Lilongwe, 27 Muharram 1435/1 Desember 2013 (MINA) – Semakin banyak orang Kristen di Malawi, Afrika Selatan telah berpaling untuk mengkonsumsi makanan halal, mereka mengklaim sebagai pola hidup sehat dan sesuai dengan ajaran Kitab Suci.

“Kami orang Kristen sepenuhnya merangkul konsep ini,” kata Pastor Barnabas Salaka, Imam senior Gereja Anglikan di Malawi di wilayah selatan negara itu.

“Pada awalnya kami sangat ragu-ragu untuk menerima makanan halal ini. Kami menduga itu cara yang disengaja umat Islam untuk memengaruhi orang-orang Kristen agar memeluk Islam,” tambahnya.

Ia menambahkan, selama bertahun-tahun, umat Kristen telah menyadari bahwa itu untuk kebaikan diri sendiri, baik dari segi kesehatan atau kebaikan agama.  Bahkan dalam kitabnya memiliki beberapa ajaran yang menekankan standar higienis yang baik dan hidup sehat bagi orang Kristen.

Dalam beberapa tahun terakhir, para pemimpin Kristen di Malawi bersama pengikutnya telah sepenuhnya menganut konsep halal yang dipromosikan oleh komunitas Muslim di negara Afrika bagian selatan.

“Dalam kitab, melarang kita untuk makan yang terkontaminasi dengan yang dipersembahkan untuk berhala,” menurut laporan Onislam dikutip Mi’raj news Agency (MINA).

Konsep halal merupakan promosi makanan yang higienis dan itu memengaruhi non-Muslim untuk mengambil hidup sehat dengan makanan halal.

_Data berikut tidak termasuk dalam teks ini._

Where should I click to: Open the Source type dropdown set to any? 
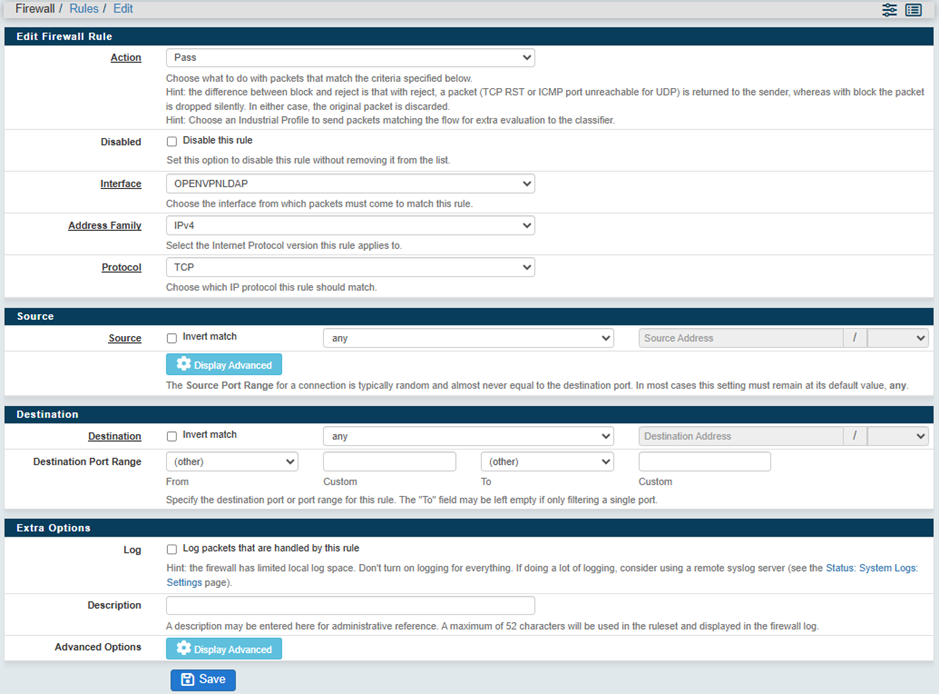point(468,339)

“Sebagai pemimpin gereja, saya telah mendukung penuh dan mendorong pengikut saya untuk mengkonsumsi makanan halal itu,” kata  Pastor Emmanuel Mbaisa, pendiri dan pengawas Gereja Injil Murni.

Konsep halal dalam bahasa Arab berarti diizinkan.  Muslim seharusnya hanya memakan daging yang dipotong oleh pisau tajam dan membaca nama Allah.

Sekarang tidak hanya makanan yang disertifikasi halal namun termasuk kosmetik, pakaian, dan farmasi.

Islam adalah agama terbesar kedua di Malawi setelah Kristen.  Statistik resmi menunjukan, umat Islam mencapai 12 persen dari populasi 14 juta jiwa, namun setelah sensus dilakukan beberapa tahun lalu Muslim Malawi menempati angka 36 persen. (T/P013/R2).